Switch to the online arena and that's basically what's happening with Expedia's new PassportAds program, which I described here.
Expedia and others inside and outside the travel industry are selling advertisers data from your Internet cookies, supposedly without any personally identifiable information, so marketers can more-effectively target you when you surf around to major travel and non-travel websites.
When did our online travel buying habits become commodities? Probably quite some time ago, but now major websites, seeking new revenue streams, are accelerating the sale of information about your browsing habits.

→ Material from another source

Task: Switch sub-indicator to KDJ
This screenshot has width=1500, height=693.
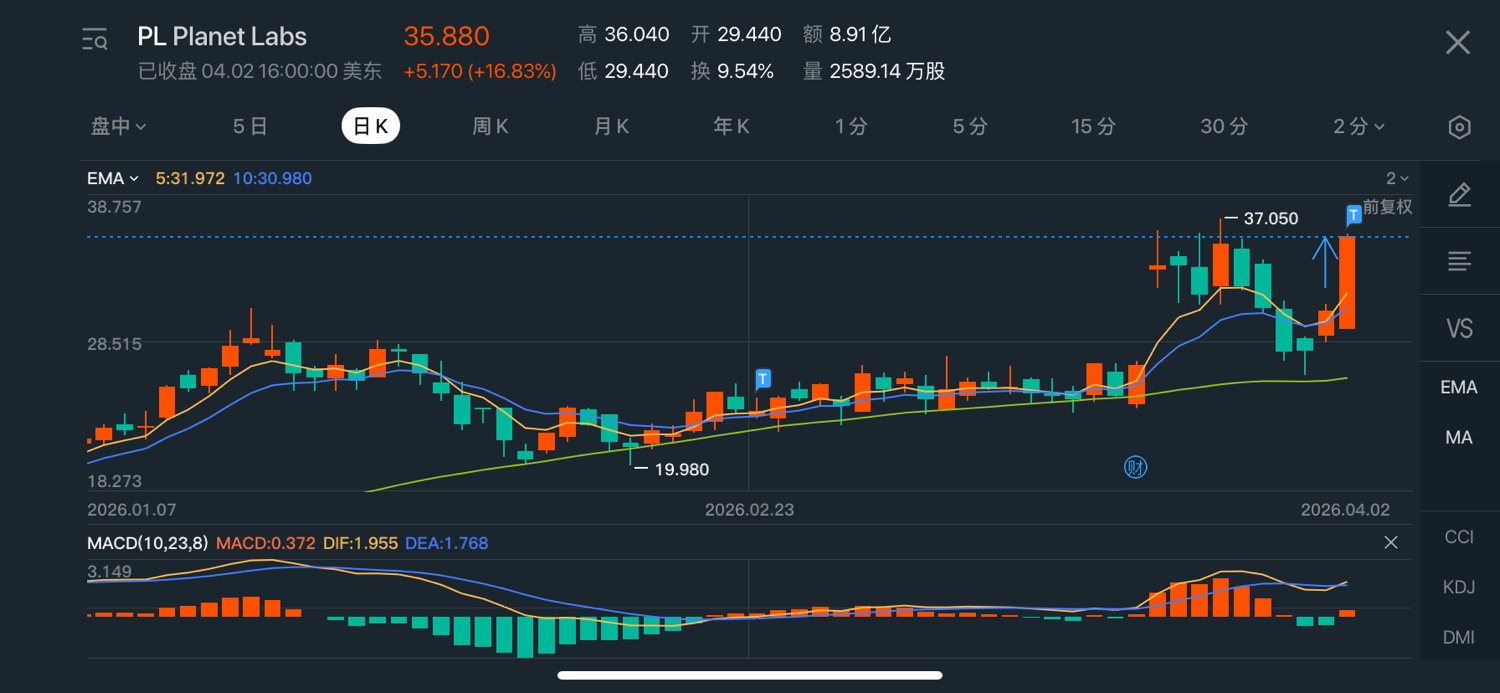Action: [x=1459, y=587]
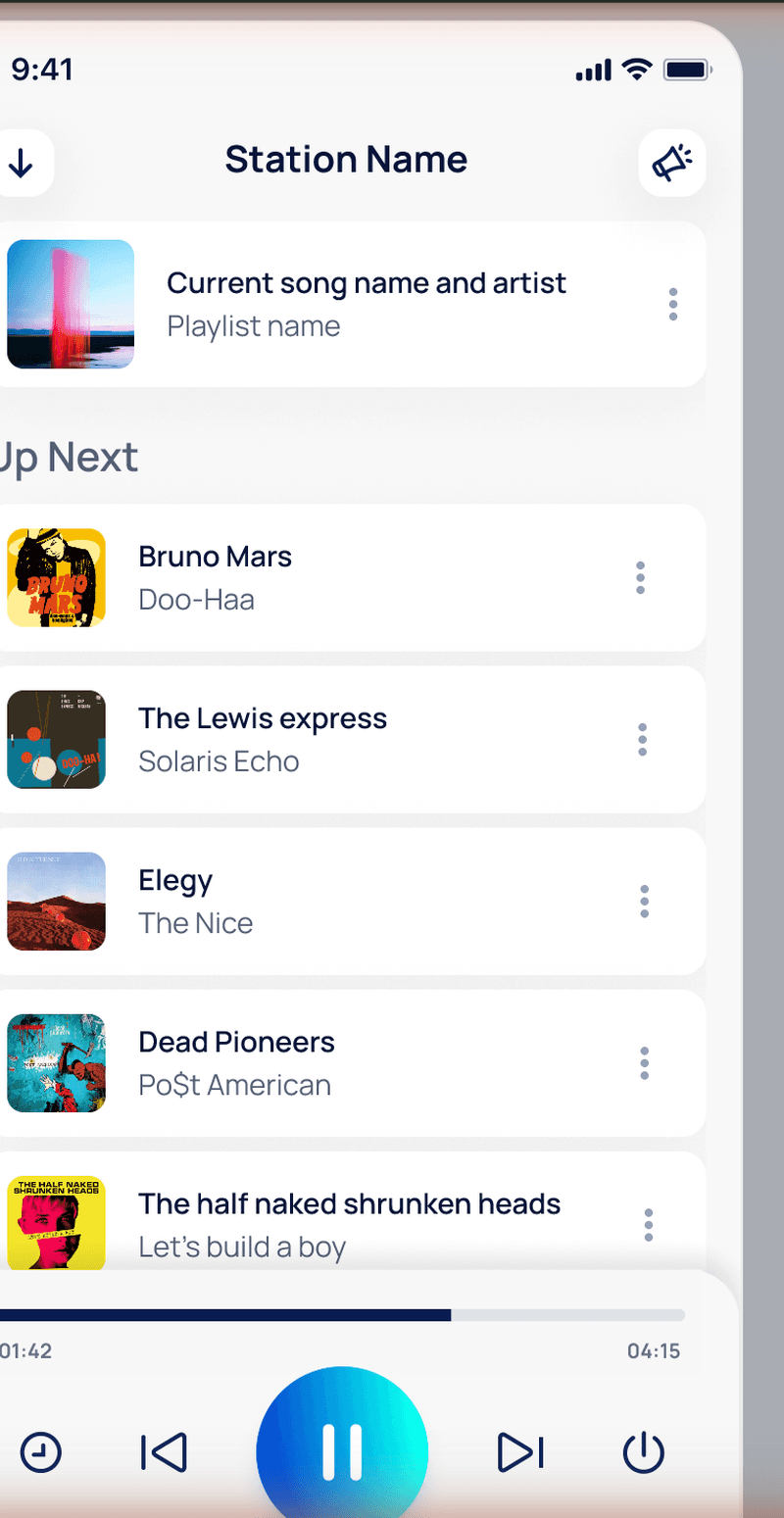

While Expedia's program is for ads to be posted on U.S. websites, international advertisers are getting involved in the program, and Expedia is mulling expanding PassportAds internationally.
I don't mean to pick on Expedia. Other major websites are getting into this arena, too. It is a major trend in the advertising industry.
The FTC proposed some guidelines on the behavioral-advertising issue. Among them, the FTC rightfully argues the cookie-sellers should prominently disclose these practices to consumers and not necessarily bury these disclosures within hard-to-fathom privacy policies.
Expedia's partner in the venture, BlueKai, gives consumers the option of managing which of their buying preferences gets shared with advertisers or opting out altogether.
I visited that page, and BlueKai knew, for instance, that I would be traveling in the next 7 to 14 days.
As Expedia and other travel companies engage in bolstering their media programs by selling cookie data, at the very least they should explain their behavioral-advertising business on prime real estate, their home pages, and give unwitting consumers the option of withdrawing from these advertising programs.